The greatest advance in spreading public information since Gutenberg invented the printing press in 1436 is, of course, the internet. From trivial social communications to the vital dissemination of information without the censoring or filtering of governments, media moguls and special interests, the world wide web has allowed an unprecedented flow of news, research and discussions of every sort to reach a far larger audience than had ever been conceived before.
Of course, that success is very threatening to those with a vested interest in restricting what the public reads. Governments such as Russia, China, Iran, North Korea and others have vehemently lobbied for censorship, a cause which moved forward when President Obama agreed to surrender control to an international body in which those oppressive regimes held significant interest.
The Pew Research Center has canvassed internet experts who have expressed significant concerns about the future of this vital medium, which they worry “will be challenged by trends that could sharply disrupt the way the Internet works for many users today as a source of largely unfettered content flows.”
According to the Pew report, the threats are categorized into three areas:
“Actions by nation-states to maintain security and political control will lead to more blocking, filtering, segmentation, and balkanization of the Internet… Egypt, Pakistan, and Turkey have blocked Internet access to control information flows when they perceived content as a threat to the current regime. China is known for its “Great Firewall,” seen as Internet censorship by most outsiders… The experts in this survey noted a broad global trend toward regulation of the Internet by regimes that have faced protests and stepped up surveillance of Internet users.”
The Report quoted experts who note that governments are becoming increasingly skilled in the process of blocking and otherwise censoring the internet.
“Trust will evaporate in the wake of revelations about government and corporate surveillance and likely greater surveillance in the future. Commercial pressures affecting everything from Internet architecture to the flow of information will endanger the open structure of online life.

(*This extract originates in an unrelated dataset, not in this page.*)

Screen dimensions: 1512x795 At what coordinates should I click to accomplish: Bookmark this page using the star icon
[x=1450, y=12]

Efforts to fix the TMI (too much information) problem might over-compensate and actually thwart content sharing.”
Recently, The Centre for International Governance Innovation (CIGI) analyzed aspects of the internet governance debate.

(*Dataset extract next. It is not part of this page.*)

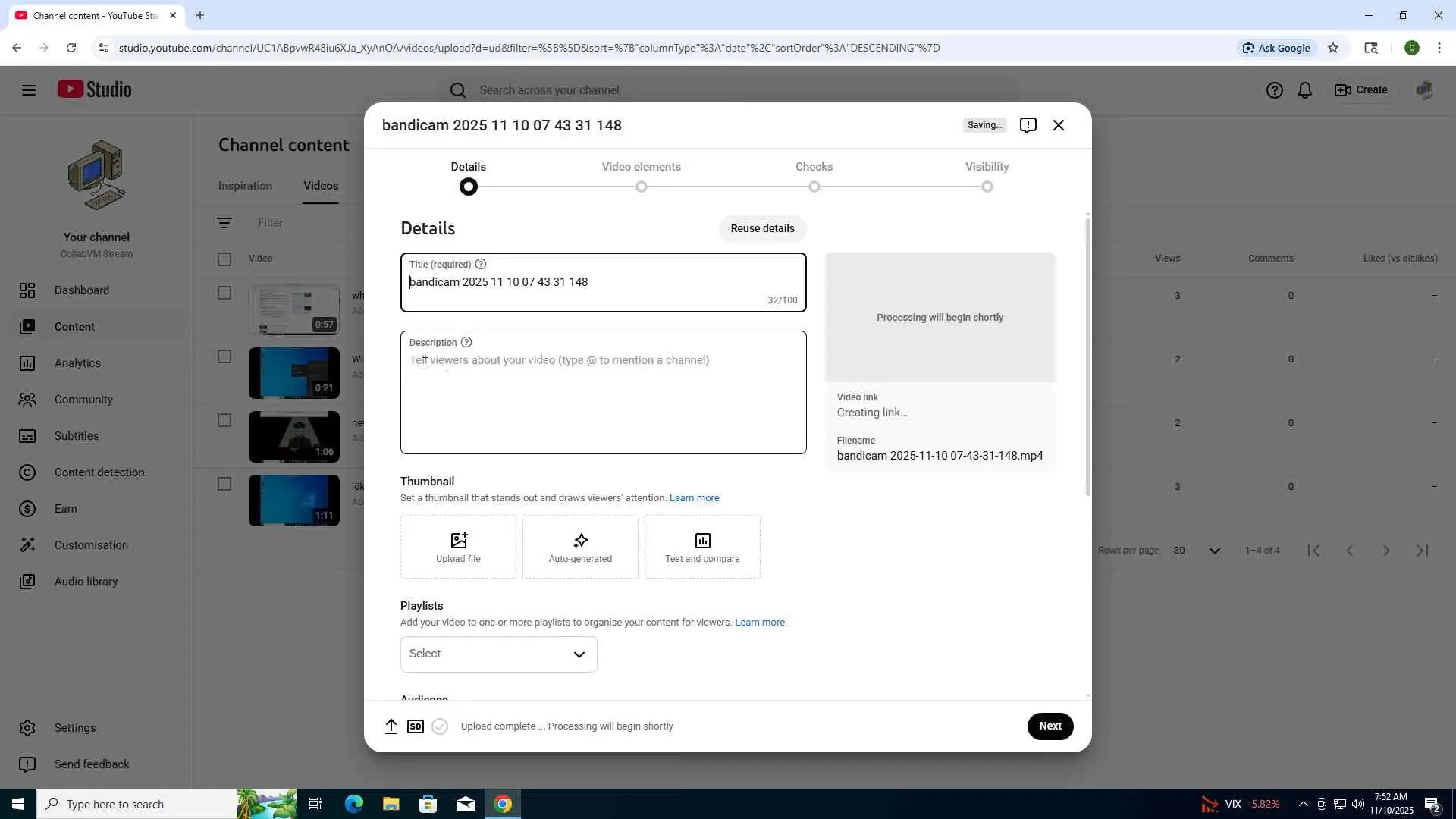This screenshot has width=1456, height=819.
Task: Check the box for the 0:57 video
Action: pos(224,293)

The report noted that starting in 2003, Russia, China, and the Arab states advanced “an explicit rule-making agenda” for a more “state-controlled and monetary version of the internet.”
According to Freedom House,“Broad surveillance, new laws controlling web content, and growing arrests of social-media users drove a worldwide decline in internet freedom in the past year.”

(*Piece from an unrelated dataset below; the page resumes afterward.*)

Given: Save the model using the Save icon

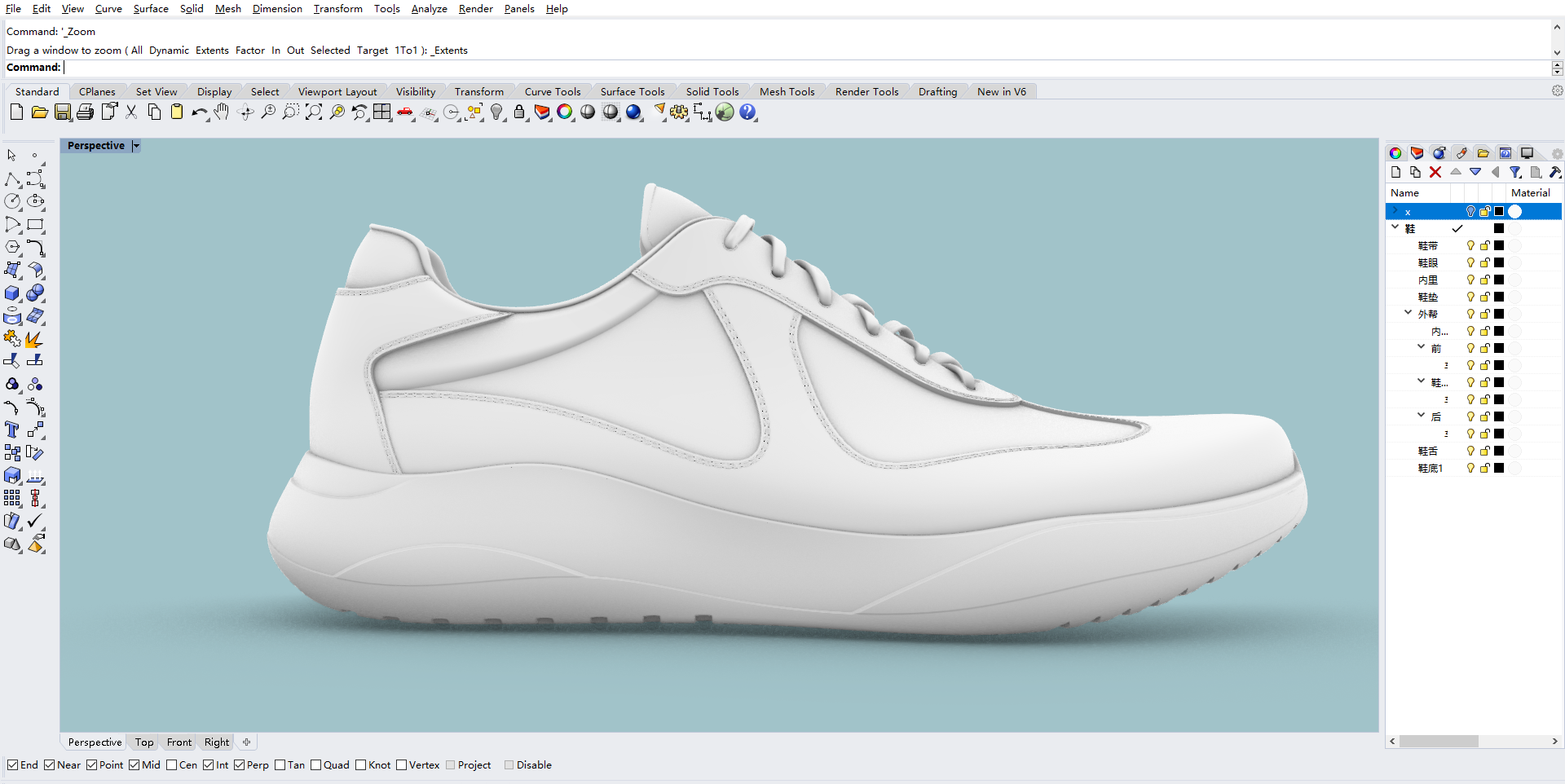Looking at the screenshot, I should (62, 112).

The study also found that “While blocking and filtering remain the preferred methods of censorship in many countries, governments are increasingly looking at who is saying what online, and finding ways to punish them…In some countries, a user can get arrested for simply posting on Facebook or for “liking” a friend’s comment that is critical of the authorities…”
Over the past two years, Freedom House notes, 24 nations have enacted laws or regulations limiting internet freedom, with penalties in some cases up to 14 years. “34 countries, including the United States saw troubling declines in internet freedom…the overall score for the United States declined by 5 points on a 100-point scale, in large part due to the recently revealed surveillance activities…. China, Cuba, and Iran were found to be the most repressive countries in terms of internet freedom for the second consecutive year.”
The threat will loom large this fall, when the International Telecommunication Union, a branch of the United Nations, meets from October 20 to November 7.